Nor have I done so.  At this point, I haven't ruled out anything.  It's
taking better than a day to scan each drive using badblocks, so it's going
to be about 2 weeks before I have scanned all 10 drives.  AFAIK, the
badblocks routine itself has not triggered any read/write halts.

> That 20 minute hang sure sounds like an array ignoring the host.
> With an enterprise array a 20 minute state like that is "normal"
> and really makes us want to beat the storage guys severely.

I can't argue against that at this point, for certain.  What puzzles me
(among other things) is why do 5 of the drives show zero reads while 5 of
them show very low levels of read activity, and always the same 5 drives?
The main question, of course, is not so much what is happening, as why, and
of course how can it be avoided?

Fortunately the multi-minute hangs only occur once a month, when the array
is resyncing.  Even so, however, the nearly continuous 40 second hangs are
driving me mad.  I have a large number of videos to edit, and stretching
what should be a 7 minute manual process into 20 minutes 4 or 5 times a day
is getting old fast.

• _DATASET_:

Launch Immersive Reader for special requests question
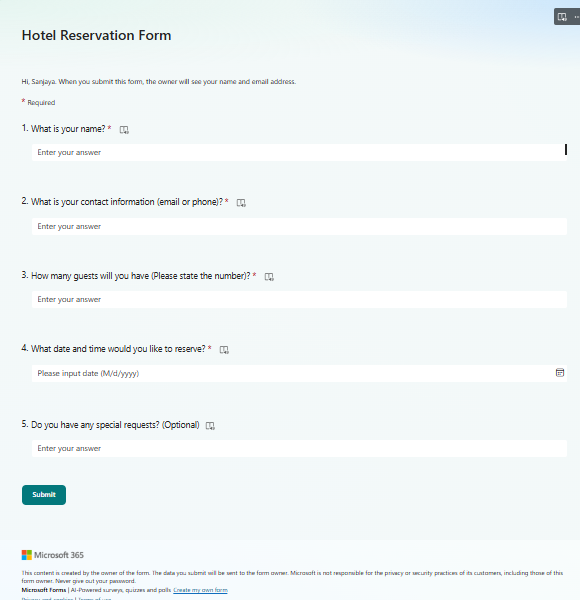(x=210, y=426)
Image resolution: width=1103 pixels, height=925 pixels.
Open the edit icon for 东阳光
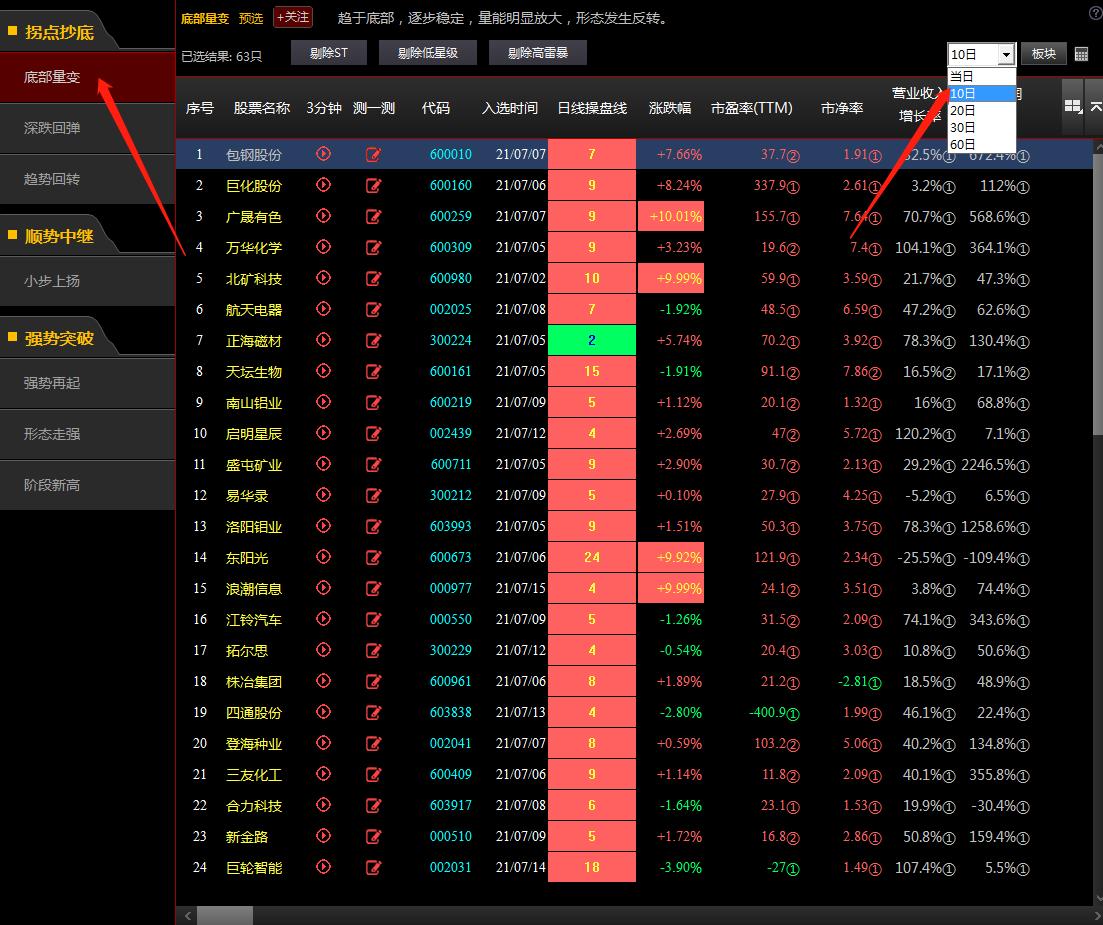[373, 557]
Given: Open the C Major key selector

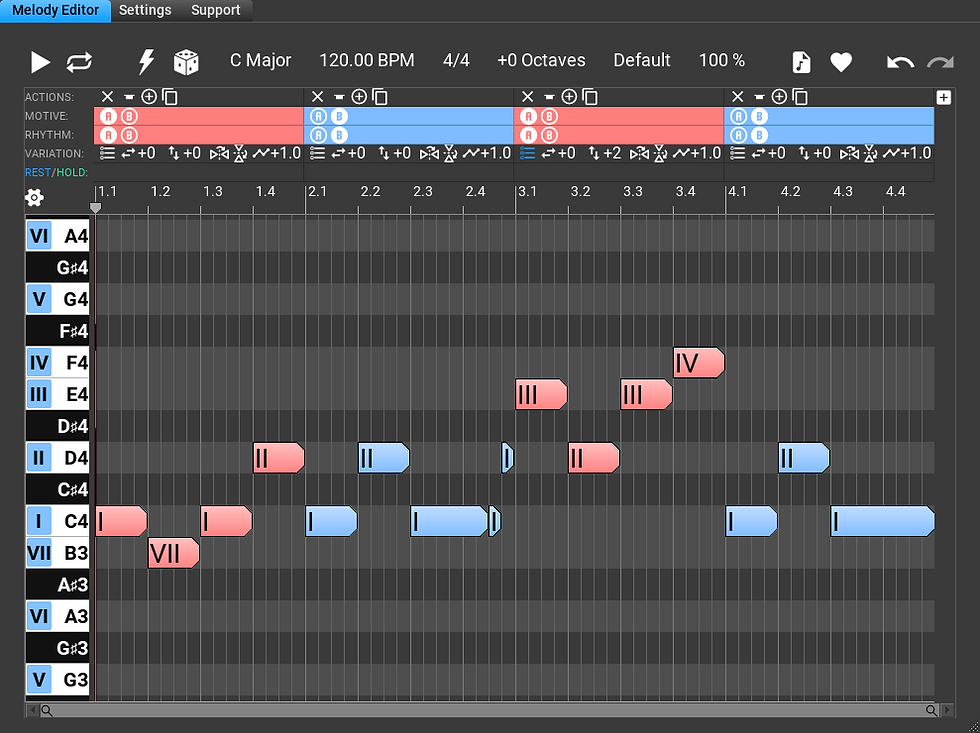Looking at the screenshot, I should (260, 60).
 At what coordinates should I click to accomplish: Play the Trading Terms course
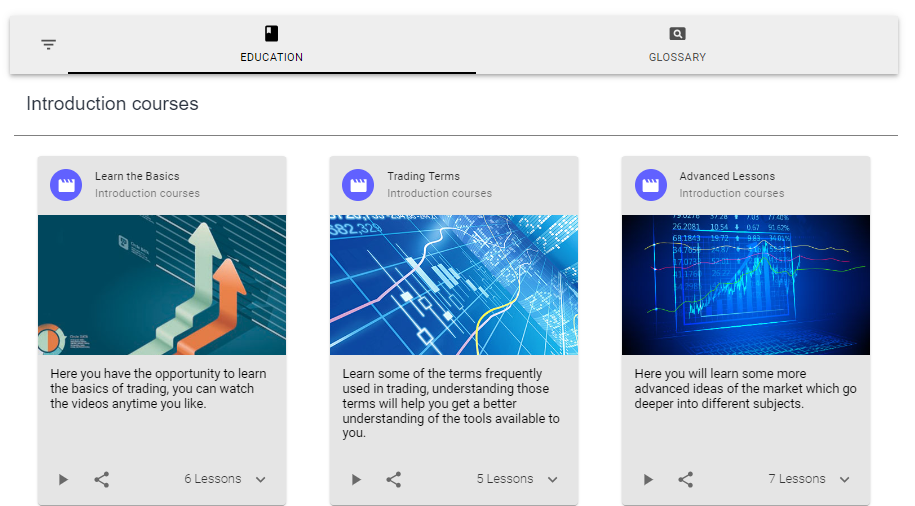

• _WHAT IS BEING ASKED_: Pick up the forum post about the drive array hangs where it stops, and write what comes after its final sentence.

• _EXERCISE RESPONSE_:
> As was pointed out, there is a block layer "plug" when a device
> says "I'm busy".  That requires the FS to issue an "unplug", but
> if a code path doesn't have it... hang until some other path is
> taken that does do the unplug.
> 
> I suggest using blktrace to see what is happening between the
> filesystem, block layer, and device.

Thanks!  I'll take a look after all the drives are scanned.

> But none of them will protect you from bad hardware.

No, of course not, but I believe I am pretty close to having a stable
hardware set.  Before that gathers any flames, let me hasten to say that in
no way means I am certain of it, or that I refuse to change out any suspect
hardware.  Changing out non-suspect hardware, however, is just a means of
introducing more possible failures into a system.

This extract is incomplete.